» **Task directions**: Please output these rows again exactly as they are, beginning at the line containing "Open the LogicGate third party record" and stopping after the line containing "Image resolution: width=668".

» **Records supplied**:
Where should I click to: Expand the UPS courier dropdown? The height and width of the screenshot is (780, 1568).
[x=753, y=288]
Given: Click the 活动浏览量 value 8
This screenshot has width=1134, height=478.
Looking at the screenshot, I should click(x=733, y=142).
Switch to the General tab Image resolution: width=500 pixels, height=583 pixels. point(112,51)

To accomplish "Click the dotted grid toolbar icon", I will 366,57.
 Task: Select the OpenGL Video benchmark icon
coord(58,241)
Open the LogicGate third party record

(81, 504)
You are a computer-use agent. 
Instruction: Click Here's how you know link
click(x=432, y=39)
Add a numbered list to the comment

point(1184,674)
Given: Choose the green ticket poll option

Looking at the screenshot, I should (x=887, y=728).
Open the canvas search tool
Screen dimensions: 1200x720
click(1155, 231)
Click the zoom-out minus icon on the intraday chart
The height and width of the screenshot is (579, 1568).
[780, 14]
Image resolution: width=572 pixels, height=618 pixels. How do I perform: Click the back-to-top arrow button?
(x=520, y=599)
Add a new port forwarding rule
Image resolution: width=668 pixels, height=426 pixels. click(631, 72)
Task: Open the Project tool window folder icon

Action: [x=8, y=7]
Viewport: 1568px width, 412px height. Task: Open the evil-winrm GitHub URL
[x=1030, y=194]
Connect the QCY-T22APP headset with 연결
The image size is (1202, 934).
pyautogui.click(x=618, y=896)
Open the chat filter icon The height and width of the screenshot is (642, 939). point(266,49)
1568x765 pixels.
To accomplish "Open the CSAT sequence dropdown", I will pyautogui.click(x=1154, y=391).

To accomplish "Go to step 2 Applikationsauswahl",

» **Task response**:
Open the LogicGate third party record

(81, 504)
You are a computer-use agent. 
Instruction: Click Here's how you know link
click(x=432, y=39)
Add a numbered list to the comment

point(1184,674)
Given: Choose the green ticket poll option

Looking at the screenshot, I should (x=887, y=728).
Open the canvas search tool
Screen dimensions: 1200x720
click(1155, 231)
Click the zoom-out minus icon on the intraday chart
The height and width of the screenshot is (579, 1568).
[780, 14]
Image resolution: width=572 pixels, height=618 pixels. How do I perform: Click the back-to-top arrow button?
(x=520, y=599)
Add a new port forwarding rule
Image resolution: width=668 pixels, height=426 pixels. click(631, 72)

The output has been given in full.